[Records for locating displayed items]
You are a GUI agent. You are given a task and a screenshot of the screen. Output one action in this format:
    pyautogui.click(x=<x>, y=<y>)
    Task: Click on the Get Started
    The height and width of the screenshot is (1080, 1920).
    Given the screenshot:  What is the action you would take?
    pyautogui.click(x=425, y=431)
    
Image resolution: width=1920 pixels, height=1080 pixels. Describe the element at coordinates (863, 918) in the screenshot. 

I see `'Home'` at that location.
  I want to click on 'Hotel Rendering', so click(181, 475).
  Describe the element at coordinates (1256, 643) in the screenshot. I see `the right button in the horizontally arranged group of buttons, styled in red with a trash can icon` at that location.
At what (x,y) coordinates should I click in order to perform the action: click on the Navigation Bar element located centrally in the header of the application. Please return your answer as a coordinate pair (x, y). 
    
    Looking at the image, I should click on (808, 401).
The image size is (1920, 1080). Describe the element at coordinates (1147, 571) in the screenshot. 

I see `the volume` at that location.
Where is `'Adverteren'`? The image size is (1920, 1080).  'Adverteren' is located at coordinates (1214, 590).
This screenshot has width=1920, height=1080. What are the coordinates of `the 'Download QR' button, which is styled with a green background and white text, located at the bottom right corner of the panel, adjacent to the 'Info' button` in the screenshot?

## STATED GOAL
Update the material above so that every instance of "image size" reads "image dimensions", leaving everything else unchanged.

## THE OUTPUT
You are a GUI agent. You are given a task and a screenshot of the screen. Output one action in this format:
    pyautogui.click(x=<x>, y=<y>)
    Task: Click on the Get Started
    The height and width of the screenshot is (1080, 1920).
    Given the screenshot:  What is the action you would take?
    pyautogui.click(x=425, y=431)
    
Image resolution: width=1920 pixels, height=1080 pixels. Describe the element at coordinates (863, 918) in the screenshot. 

I see `'Home'` at that location.
  I want to click on 'Hotel Rendering', so click(181, 475).
  Describe the element at coordinates (1256, 643) in the screenshot. I see `the right button in the horizontally arranged group of buttons, styled in red with a trash can icon` at that location.
At what (x,y) coordinates should I click in order to perform the action: click on the Navigation Bar element located centrally in the header of the application. Please return your answer as a coordinate pair (x, y). 
    
    Looking at the image, I should click on (808, 401).
The image dimensions is (1920, 1080). Describe the element at coordinates (1147, 571) in the screenshot. 

I see `the volume` at that location.
Where is `'Adverteren'`? The image dimensions is (1920, 1080).  'Adverteren' is located at coordinates (1214, 590).
This screenshot has width=1920, height=1080. What are the coordinates of `the 'Download QR' button, which is styled with a green background and white text, located at the bottom right corner of the panel, adjacent to the 'Info' button` in the screenshot?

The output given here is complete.